Но это было бы глупо. Они чувствовали гнев по отношению к Алике, потому что когда-то маленькая девочка украла у них маленького мальчика. Родители все еще думали, что их сын — малыш, даже несмотря на то, что он двадцать лет назад мастурбировал, глядя на танцующую шлюху. Все родители такие, предпочитают, чтобы ребенок лучше занимался онанизмом, чем играл с девочками.
Мать с отцом наверняка думали, что я обнимаюсь и секретничаю с Алике, тем самым все больше и больше удаляясь от них самих. Своего рода предательство, как если бы злющая сторожевая собака вдруг начала лизать руку незнакомца.
Предки молча сидели, пока Лэнк и Оддни болтали о всяких детских глупостях, о прошлых временах.
Мы сидели на диване, а родители ждали конца вечера, чтобы Алике поднялась, попрощалась и отправилась восвояси.
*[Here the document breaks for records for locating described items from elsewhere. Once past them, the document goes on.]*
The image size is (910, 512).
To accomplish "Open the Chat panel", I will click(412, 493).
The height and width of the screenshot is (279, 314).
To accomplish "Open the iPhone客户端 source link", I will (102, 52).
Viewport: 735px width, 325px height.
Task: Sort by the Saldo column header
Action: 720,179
Или представляли, как она одна идет в темноте. Может, старики думают, что я поплетусь за ней вслед?
Где-то около полуночи моя подруга начала зевать. Я встал, и, когда она тоже поднялась, в глазах родителей мелькнуло облегчение. Пожелав им всем спокойной ночи, я взял Алике за руку и повел ее вверх по самодельной лестнице, а потом закрыл за собой дверь.
Стоя на пороге моей комнатки, той, которую она так хорошо помнила, в кругу желто-оранжевого света, Алике долго, немного хмурясь, рассматривала мою богиню. Наконец она протянула руку, включила ее, и тут же женщина на картинке начала танец, выставляя на показ свои прелести.
Алике захихикала: — Я помню это…
Обняв Алике за плечи, я смотрел, как танцующая девушка расставляет стройные ножки.
— А я почти забыл, и теперь боюсь спросить, почему эта штука находится здесь и работает. Или почему сегодня они такие… несчастные.
Женщина повернулась и положила руки на мою грудь, серьезные глаза смотрели на меня: — Ты не знаешь?
— Ну, догадываюсь…
— Ты уехал много лет назад, Ати. Люди меняются, а ты оставил за спиной свою прежнюю скучную, безрадостную жизнь.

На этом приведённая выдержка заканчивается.